Although the city’s seven voting districts were roughly equal in total population – ranging in size from 12,500 in District 1 to 13,300 in District 7 – no effort was made to try to equalize the number of voters in each district.

As part of his remedial action, the judge ordered all seven members of the council to stand for reelection last month. The order included three members who had served only half of their four-year terms.

Two of the three displaced council members decided not to run again. They include Councilman Ettl and Mayor Micah Cawley, who was reelected to a four-year-term in 2013, winning 11,605 votes – 95 percent of ballots cast under the old city-wide election system.

“To be thrown out of office two years early is kind of challenging,” Mayor Cawley says in an interview.  

He said the judicial-ordered election system produced uneven results in last month’s election. “It is troublesome in a city of our size where you can get a few hundred votes and get elected to the city council,” he said.

The successful Latino candidate in District 1, Ms. Gutierrez, received 465 votes out of 549 votes cast in that district.

The winning candidate in predominantly Anglo District 6 received 2,095 votes out of 3,593 total votes cast in that district.
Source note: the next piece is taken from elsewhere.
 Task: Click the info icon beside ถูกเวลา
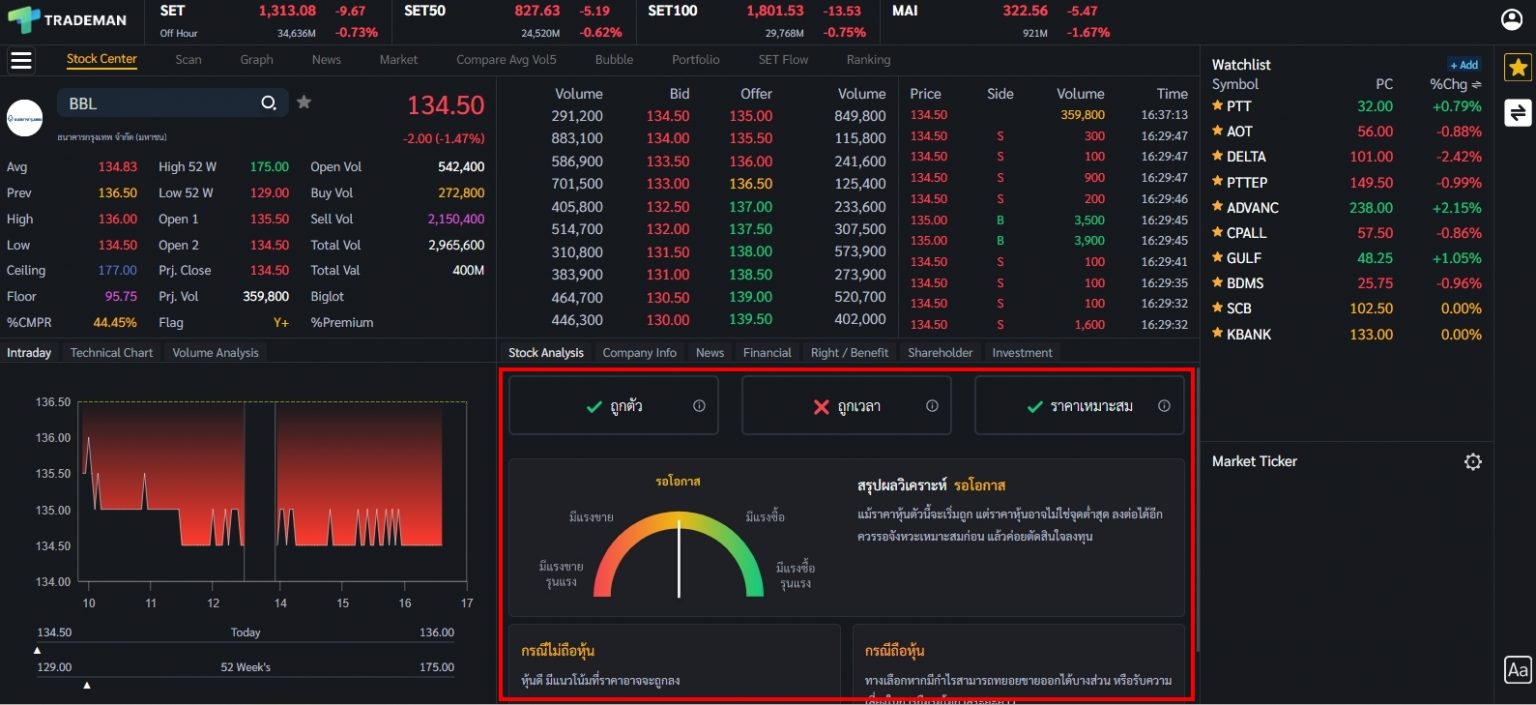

In terms of eligible voters, District 1 had a citizen voting age population of 4,800, compared with 9,800 eligible voters in District 7, also a predominantly Anglo district.

'Was it fair? No.'

Such discrepancies were not lost on Mendez, who won in District 3, where a quarter of eligible voters were Latino. She received 975 votes, 54 percent of votes cast.

“In my district in order to get the same [winning] percentage as District 1 and District 2, I had to get twice as many votes,” she said.

“It is frustrating for me to have to get twice as many votes to get 50 percent, and someone gets half as much as me and gets 80 percent of the vote,” Mendez said. “It is frustrating, but unfortunately this is the way it was designed.”

“Was it fair,” she says. “No.”

But Mendez says elections in Yakima are a work in progress. “What it used to be wasn’t working,” she says. Without the judge’s ruling and the resulting city-wide debate over voting rights, she believes she would never have won a seat on the council.

Asked what advice she would offer to other cities with a significant Latino population, Mendez says to make sure all residents receive fair representation. “I would say if [city officials] don’t want to be sued, they should look at their voting system and whether it is representative of their constituents,” she said.

Ettl offered a different response to the same question. “Hold your breath until June and see what happens” at the Supreme Court in the Texas case, he said. 

In his friend of the court brief, Floyd urged the high court to provide a ruling with clear instructions for lower courts. He stressed that cities like Yakima need help right now.

Ettl says that cities must consciously reach out to minority residents and recruit quality minority candidates. “But I wouldn’t rig the deck and draw the district lines based on race.”